The foregoing is only the preferred embodiments of the present invention, be not limited to the present invention, although with reference to previous embodiment to invention has been detailed description, for a person skilled in the art, it still can be modified to the technical scheme described in foregoing embodiments, or carries out equivalent replacement to wherein portion of techniques feature.Within the spirit and principles in the present invention all, any amendment done, equivalent replacement, improvement etc., all should be included within protection scope of the present invention.

Claims

1. based on an implementation method for the image super-resolution of FPGA, it is characterized in that, the round-robin scheduling of cycle control module control RAM module realizes data write;

2. the implementation method of the image super-resolution based on FPGA according to claim 1, it is characterized in that, the RAM of described single-input double-output port defines the RAM0-3 of four single-input double-output ports in bilinear interpolation hardware structure diagram, during the pixel value interpolation of the wherein corresponding target image of RAM0, RAM1 ranking operation, RAM2, RAM3 write the pixel value of the source images needed for the computing of target image next line; After RAM0, RAM1 computing terminates, RAM2, RAM3 compute weighted, and RAM0, RAM1 start to write source image pixels value, realize data consecutive operations in time and export, spatially realize the parallel multiplexing of ram space.

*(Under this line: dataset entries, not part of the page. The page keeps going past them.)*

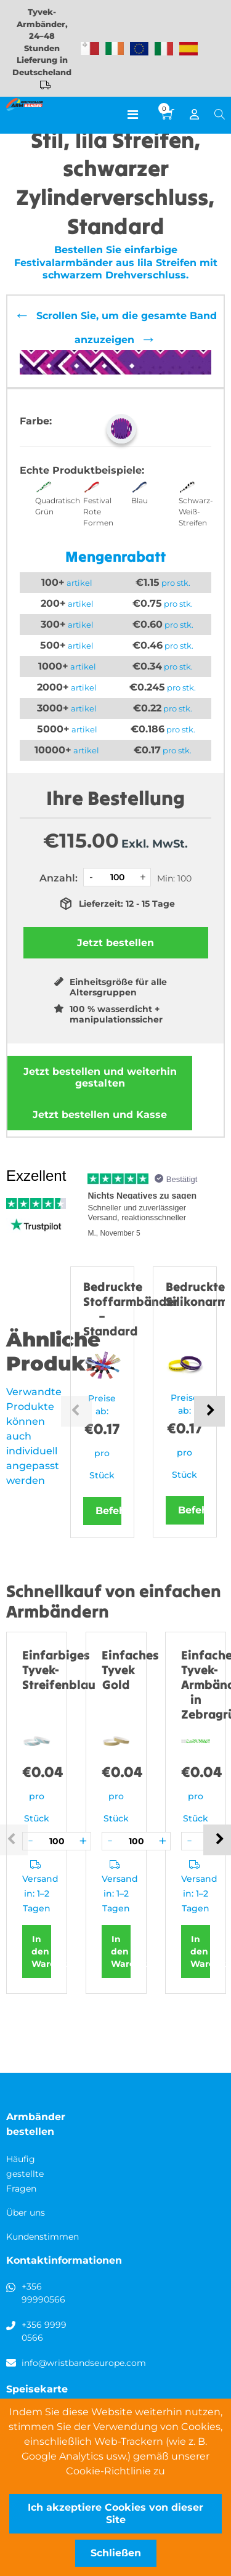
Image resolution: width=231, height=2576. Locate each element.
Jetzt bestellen (100, 1077)
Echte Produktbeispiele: (82, 470)
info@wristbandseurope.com (84, 2362)
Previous (76, 1411)
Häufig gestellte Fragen (25, 2173)
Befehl (108, 1511)
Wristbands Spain (188, 48)
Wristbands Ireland (114, 48)
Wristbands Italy (164, 48)
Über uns (25, 2212)
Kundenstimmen (42, 2236)
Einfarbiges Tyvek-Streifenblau (58, 1669)
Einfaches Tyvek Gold (130, 1669)
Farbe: (36, 421)
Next (209, 1411)
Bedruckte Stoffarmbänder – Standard (131, 1309)
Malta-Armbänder (90, 48)
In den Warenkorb (41, 1951)
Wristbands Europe (139, 48)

3. the implementation method of the image super-resolution based on FPGA according to claim 1 and 2, it is characterized in that, the round-robin scheduling that cycle control module controls four RAM modules realizes data write, is respectively between RAM0, RAM1 and RAM2, RAM3 and between RAM0RAM1, between RAM2RAM3; Between RAM0, RAM1 and RAM2, RAM3 between computing target image pixel value and write source image pixels value function cyclic switching; Source image pixels value recurrent wrIting is realized between RAM0RAM1, between RAM2RAM3.

4. the implementation method of the image super-resolution based on FPGA according to claim 1, is characterized in that, in whole calculating process, weights obtain based on floating point arithmetic, by floating number integer, and can by computing all integer; The integer of floating number is the corresponding figure place that the floating number of correspondence moved to left, and terminates rear right move corresponding figure place in multiplying.